Algebraic-Topology/Differential Topology books that also introduce General Topology Could you recommend me some books in algebraic topology and/or differential topology that introduce enough concepts in point-set topology (compactness, connectedness, continuity, homeomorphism, etc.) that are suitable for a first introduction to point-set topology?  It would be good if they cover Urysohn's lemma, Tychonoff's theorem and the Arzelà-Ascoli theorem too.
I am hoping for books that introduce the general topology that is enough for studying algebraic topology and differential geometry.
 A: My book Topology and Groupoids has its first half giving a geometric approach to general topology appropriate for algebraic topology, including adjunction spaces, finite cell complexes, with projective spaces as examples, and function spaces. It does not include the more analysis oriented theorems you mention. 
This book's almost unique use in algebraic topology texts of the fundamental groupoid on a set of base points is of course appropriate for discussion of unions of non connected spaces such as the circle,  see this mathoverflow discussion, and was supported by Grothendieck in Section 2 of his 1984 Esquisse d'un Programme. Other background to the methodology is in this paper Modelling and Computing Homotopy Types: I. 
A: Bredon's Topology and Geometry is perhaps an option, as it goes swiftly through the requisite general topology in the first chapter, with Tychonoff's Theorem on p. 23 and Urysohn's Lemma on p. 29. (Arzelà-Ascoli is not covered.)
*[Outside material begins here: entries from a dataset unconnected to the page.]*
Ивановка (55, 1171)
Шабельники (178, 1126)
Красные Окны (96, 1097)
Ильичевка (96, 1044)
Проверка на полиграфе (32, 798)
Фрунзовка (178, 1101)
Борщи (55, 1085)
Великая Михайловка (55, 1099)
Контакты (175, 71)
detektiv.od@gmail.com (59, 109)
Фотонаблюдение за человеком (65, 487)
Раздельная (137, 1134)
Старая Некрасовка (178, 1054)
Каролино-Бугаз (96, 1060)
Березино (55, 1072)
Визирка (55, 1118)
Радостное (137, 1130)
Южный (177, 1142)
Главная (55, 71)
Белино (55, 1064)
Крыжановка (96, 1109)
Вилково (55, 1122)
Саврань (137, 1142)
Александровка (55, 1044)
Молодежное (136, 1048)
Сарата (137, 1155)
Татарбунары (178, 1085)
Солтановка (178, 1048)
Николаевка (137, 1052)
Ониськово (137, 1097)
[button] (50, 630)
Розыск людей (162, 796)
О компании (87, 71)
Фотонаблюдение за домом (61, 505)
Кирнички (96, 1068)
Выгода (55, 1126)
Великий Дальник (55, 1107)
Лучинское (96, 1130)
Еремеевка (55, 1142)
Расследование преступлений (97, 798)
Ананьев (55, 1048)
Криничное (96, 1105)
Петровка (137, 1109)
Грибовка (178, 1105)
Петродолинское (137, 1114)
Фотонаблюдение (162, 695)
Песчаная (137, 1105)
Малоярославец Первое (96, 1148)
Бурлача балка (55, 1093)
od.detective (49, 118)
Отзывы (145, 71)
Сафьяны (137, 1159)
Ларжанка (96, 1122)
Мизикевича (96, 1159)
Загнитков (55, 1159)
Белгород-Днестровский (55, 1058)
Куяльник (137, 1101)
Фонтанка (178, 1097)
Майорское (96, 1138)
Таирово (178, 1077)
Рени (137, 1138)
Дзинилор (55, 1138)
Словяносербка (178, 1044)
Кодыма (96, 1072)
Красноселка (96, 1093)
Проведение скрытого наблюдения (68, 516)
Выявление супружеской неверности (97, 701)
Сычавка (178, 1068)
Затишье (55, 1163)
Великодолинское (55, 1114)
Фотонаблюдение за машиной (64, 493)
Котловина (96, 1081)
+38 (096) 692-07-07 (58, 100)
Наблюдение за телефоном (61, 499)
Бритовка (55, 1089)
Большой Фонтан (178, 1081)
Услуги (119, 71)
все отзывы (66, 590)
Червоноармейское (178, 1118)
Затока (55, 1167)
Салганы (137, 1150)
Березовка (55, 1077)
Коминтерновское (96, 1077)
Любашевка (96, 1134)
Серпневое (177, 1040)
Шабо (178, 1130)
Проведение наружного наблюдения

That said, if you have seen no general topology at all before, it might be better to look elsewhere first. Some suggestions are given in the answers to Best book for topology? and there is also Alex Wertheim's recommendation in the comments to try Lee's Introduction to Toplogical Manifolds. As a rough comparison with Bredon of pace/detail, Lee reaches Tychonoff's Theorem on p. 97 and Urysohn's Lemma on p. 112 in the second edition.